WHAT THE TASK REQUIRES: The answer must repeat each line of the material exactly.

::::::

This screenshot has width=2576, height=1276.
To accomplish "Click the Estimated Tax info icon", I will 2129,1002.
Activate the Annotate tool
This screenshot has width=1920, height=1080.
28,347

::::::

WRITTEN SOLUTION:
This screenshot has width=2576, height=1276.
To accomplish "Click the Estimated Tax info icon", I will 2129,1002.
Activate the Annotate tool
This screenshot has width=1920, height=1080.
28,347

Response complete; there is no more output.